The New York Times ran an article on August 17, 2021, entitled, "Saved by a Bucket." In her article, science writer Sabrina Imbler tells how Phil Pister, now ninety-three years old, personally saved the Owens pupfish from extinction. It's a pretty long story (and an inspiring one, though the story really isn't over quite yet), and the article is worth reading if you can slip by the New York Times' paywall.
I reference the story because of the last two paragraphs, and particularly the very last paragraph. I am quoting them both, below:
Every few days, Mr. Pister drives up to Fish Slough to check on his pupfish. Sometimes he brings lunch, a ham sandwich. He keeps a lookout for the other creatures that depend on the marsh, like raptors and Fish Slough springsnails — a native snail the size of a pinhead that is found nowhere else in the world. It has no lifeboat, no Phil Pister to ensure it will survive the next century. Some people wonder if such insignificant species are worth the trouble of saving; he does not.
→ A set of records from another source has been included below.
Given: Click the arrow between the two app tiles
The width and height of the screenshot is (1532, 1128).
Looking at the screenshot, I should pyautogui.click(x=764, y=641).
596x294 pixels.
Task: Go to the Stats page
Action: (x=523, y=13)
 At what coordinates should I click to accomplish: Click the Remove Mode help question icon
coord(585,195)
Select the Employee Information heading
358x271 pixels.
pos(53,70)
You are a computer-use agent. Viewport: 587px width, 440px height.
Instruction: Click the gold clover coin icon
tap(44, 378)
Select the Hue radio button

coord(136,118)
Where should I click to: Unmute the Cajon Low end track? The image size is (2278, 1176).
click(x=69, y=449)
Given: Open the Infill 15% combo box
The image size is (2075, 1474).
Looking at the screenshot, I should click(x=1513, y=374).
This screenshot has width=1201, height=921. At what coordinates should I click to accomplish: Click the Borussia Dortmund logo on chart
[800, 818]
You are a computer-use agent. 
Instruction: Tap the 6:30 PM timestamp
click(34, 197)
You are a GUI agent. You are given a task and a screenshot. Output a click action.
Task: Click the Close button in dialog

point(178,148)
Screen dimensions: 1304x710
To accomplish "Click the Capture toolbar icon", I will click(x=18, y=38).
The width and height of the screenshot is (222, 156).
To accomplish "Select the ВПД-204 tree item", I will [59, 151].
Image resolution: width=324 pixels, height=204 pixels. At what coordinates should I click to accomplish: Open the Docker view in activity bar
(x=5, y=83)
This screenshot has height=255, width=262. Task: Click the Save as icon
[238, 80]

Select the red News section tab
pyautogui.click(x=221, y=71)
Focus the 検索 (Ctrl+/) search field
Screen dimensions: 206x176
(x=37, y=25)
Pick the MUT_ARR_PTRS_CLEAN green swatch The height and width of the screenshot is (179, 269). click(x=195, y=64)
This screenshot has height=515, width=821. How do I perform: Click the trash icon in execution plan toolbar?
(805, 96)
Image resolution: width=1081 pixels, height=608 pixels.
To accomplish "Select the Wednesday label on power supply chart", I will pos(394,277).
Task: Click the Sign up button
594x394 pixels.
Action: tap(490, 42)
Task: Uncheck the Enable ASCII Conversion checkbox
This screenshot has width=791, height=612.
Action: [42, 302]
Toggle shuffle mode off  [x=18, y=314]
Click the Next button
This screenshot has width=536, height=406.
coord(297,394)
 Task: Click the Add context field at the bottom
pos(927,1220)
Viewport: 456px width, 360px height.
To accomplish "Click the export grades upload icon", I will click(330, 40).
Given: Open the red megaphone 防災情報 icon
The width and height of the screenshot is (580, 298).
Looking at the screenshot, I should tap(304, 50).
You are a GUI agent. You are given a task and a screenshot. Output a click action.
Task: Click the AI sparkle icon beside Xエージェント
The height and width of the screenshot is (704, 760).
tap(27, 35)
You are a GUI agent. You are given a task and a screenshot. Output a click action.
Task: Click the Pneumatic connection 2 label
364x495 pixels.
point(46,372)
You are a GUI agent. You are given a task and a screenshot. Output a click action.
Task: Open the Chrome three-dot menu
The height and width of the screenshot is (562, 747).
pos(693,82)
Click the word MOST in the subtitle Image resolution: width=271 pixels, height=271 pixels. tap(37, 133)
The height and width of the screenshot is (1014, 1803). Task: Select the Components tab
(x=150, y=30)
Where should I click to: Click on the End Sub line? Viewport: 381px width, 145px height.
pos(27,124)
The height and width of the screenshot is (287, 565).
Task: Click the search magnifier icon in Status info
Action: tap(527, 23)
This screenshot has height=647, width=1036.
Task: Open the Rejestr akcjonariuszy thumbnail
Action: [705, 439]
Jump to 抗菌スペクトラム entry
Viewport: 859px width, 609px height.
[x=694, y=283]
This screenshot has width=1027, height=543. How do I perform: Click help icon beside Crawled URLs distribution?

“People used to say, ‘What good are they?’” he said. To which he would reply: “‘Well, what good are you?’ (emphasis added).”
In the world that humans create, the world in which we most immediately live, human beings are "good for everything." We are in charge. In the World of Nature (or the "World that God Created," if you happen to agree with Ross Douthat), we are one kind of living creature, among all the other forms of life, some of which are living inside our bodies, and make our own lives possible.
Here is something to think about, if you can get your head around the idea that the relationship of human beings to Planet Earth is the same relationship that the Owens pupfish have to the limited waters that sustain them in the Owens Valley. If the analogy makes sense (I'm suggesting it does), then here is an important question: Who is going to play "Phil Pister" to our own imminent extinction?
It may just be that the "what good are you?" question has some real poignancy in that context!